That tells me that the random process is constant -- to obtain
a realization of the random process, you draw a random variable
Y with uniform distribution in (0,1), and the process will take
that value for all time-indices.
Carlos
--
Reply by Stan Pawlukiewicz●April 23, 20042004-04-23
Carlos Moreno wrote:
> Peter J. Kootsookos wrote:
>
>> innocent_802000@yahoo.com (Jay) writes:
>>
>>
>>> Hello group
>>> Let X(n) = Y for all n. X(n) is a stochastic process.

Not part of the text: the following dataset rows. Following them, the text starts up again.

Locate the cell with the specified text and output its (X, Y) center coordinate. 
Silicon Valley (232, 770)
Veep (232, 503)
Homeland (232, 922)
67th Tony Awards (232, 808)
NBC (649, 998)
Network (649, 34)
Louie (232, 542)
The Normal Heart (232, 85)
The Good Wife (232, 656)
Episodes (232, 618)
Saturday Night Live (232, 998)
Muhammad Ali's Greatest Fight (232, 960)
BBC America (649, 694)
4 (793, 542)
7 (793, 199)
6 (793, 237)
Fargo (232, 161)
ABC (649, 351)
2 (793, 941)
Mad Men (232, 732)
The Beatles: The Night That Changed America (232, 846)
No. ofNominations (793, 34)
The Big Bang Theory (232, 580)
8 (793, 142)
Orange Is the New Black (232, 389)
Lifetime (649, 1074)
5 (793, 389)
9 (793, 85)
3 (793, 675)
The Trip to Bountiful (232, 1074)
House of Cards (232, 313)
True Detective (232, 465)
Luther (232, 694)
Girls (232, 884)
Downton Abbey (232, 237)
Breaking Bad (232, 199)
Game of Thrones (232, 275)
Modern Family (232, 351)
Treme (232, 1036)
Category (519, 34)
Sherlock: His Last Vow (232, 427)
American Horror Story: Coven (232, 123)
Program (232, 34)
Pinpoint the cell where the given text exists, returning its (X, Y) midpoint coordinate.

Y is
>>> random variable with uniform distribution in (0,1).
>>> The autocorrelation of X, rxx(m) = E{X(n)X(n-m)} = E{Y.Y} =
>>> E{Y^2}
>>
>>
>>
>> Nope!
>>
>> E{X(n)X(n-m)} = E{Y.Y} if m=0 0 if m != 0
>>
>> This is because X(n) and X(n-m) are independent random variables.
>
>
> Err, no they're not. For one instance of the random process, all the
> x[n] have the same value.
>
> Carlos
> --
rannd(N,1) is not equal to c*ones(N,1)
Reply by Carlos Moreno●April 23, 20042004-04-23
Peter J. Kootsookos wrote:
> innocent_802000@yahoo.com (Jay) writes:
>
>
>>Hello group
>> Let X(n) = Y for all n. X(n) is a stochastic process. Y is
>>random variable with uniform distribution in (0,1).
>> The autocorrelation of X, rxx(m) = E{X(n)X(n-m)} = E{Y.Y} =
>>E{Y^2}
>
>
> Nope!
>
> E{X(n)X(n-m)} = E{Y.Y} if m=0
> 0 if m != 0
>
> This is because X(n) and X(n-m) are independent random variables.
Err, no they're not. For one instance of the random process, all the
x[n] have the same value.
Carlos
--